2025-01-06

PRNGs and the Birthday paradox

Ever since seeing Casey Muratori use xorshift32 to speed up his ray-casting code I’ve used that algorithm to generate random numbers while working in C. As the name suggests the internal state is a 32 bit number and the result of the function is just it’s internal state. From the perspective of safety and doing anything exposed to a wider audience where the cracks can be exploited for gain the algorithm is sub-par. I’ve stuck with this algorithm because I don’t need anything more and it has multiple niceties. The code size is minimal, we are talking 8 lines. Performance is really high, it takes in the vicinity of 10 instructions to compute a random number. Comparing that to rand() from libc it’s multiple times if not orders of magnitude faster.
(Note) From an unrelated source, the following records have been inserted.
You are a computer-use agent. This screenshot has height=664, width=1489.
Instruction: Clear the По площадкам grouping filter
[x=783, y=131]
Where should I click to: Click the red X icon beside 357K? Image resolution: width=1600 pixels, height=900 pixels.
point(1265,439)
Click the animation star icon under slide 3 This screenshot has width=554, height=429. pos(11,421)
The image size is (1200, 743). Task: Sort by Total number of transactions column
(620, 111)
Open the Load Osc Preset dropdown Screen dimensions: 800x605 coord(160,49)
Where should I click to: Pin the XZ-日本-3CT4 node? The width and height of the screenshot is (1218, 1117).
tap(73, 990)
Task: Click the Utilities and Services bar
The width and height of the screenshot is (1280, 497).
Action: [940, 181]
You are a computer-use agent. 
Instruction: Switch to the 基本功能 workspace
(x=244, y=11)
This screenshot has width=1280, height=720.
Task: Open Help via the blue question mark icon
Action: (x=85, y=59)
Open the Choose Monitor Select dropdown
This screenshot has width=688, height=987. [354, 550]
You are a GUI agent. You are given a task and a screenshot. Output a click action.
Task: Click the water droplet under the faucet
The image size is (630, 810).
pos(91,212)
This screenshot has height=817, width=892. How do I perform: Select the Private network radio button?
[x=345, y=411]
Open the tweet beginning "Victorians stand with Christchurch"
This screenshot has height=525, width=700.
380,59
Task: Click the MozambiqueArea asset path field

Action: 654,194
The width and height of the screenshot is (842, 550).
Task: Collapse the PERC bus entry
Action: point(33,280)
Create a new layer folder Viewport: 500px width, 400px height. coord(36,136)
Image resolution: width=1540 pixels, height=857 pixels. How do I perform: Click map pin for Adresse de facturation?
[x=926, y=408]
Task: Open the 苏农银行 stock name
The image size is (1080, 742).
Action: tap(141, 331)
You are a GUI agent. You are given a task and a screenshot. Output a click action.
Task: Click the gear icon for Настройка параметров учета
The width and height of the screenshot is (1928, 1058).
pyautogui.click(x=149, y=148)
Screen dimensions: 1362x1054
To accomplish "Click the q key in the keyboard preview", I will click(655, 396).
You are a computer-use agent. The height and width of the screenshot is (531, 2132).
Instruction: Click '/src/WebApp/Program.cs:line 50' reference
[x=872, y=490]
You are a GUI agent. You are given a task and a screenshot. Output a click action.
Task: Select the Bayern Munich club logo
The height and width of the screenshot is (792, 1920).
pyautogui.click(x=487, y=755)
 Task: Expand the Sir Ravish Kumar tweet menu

Surfing the web as the cool kids used to say during a weekend I found this blog post by Fabien Sanglard. It talks about generating a unique stream of numbers that never repeat in a given range which was used in Wolfenstein 3D for the death animation. Any code running on a CPU from 1992 can’t really waste CPU cycles so generating a lot of high quality random data and tracking if a number has already been picked was out of the question. The solution used is a Linear Feedback Shift Register (LFSR). The driving idea is that you have some state, you advance the state using the current state and output some number. What’s neat is that the way state is advanced looks “random”. If you construct your LFSR in the correct way it can go through all the possible values of the register before it cycles. For example, having a 32 bit state allows you to generate all the values from 1-4294967295. Advancing a state equal to zero will result in zero creating an infinite loop.

What struck me while reading Wikipedia is that xorshift is just a variation of LFSRs. So what follows is that xorshift also has to cycle. It might sound stupid but up until this point I’ve never thought about that fact. I understood that the space is only 32bit big but only after reading about LFSRs I internalised the fact that once all numbers where generated it was going to repeat the exact same way. To make it more obvious let me state a fact: all¹ computer instructions are deterministic. Creating a function $f(x)$ that returns what looks like random numbers is deterministic because the instructions that make up this function are deterministic. Putting the function into a loop like $x^{\prime} = f(x)$ will always create a loop. The simplest example is $f(x) = x + 1$, $x$ will cycle once it hits the biggest representable number by the register. The amount of steps required to cycle is anything from 0 to the number of unique values in the register.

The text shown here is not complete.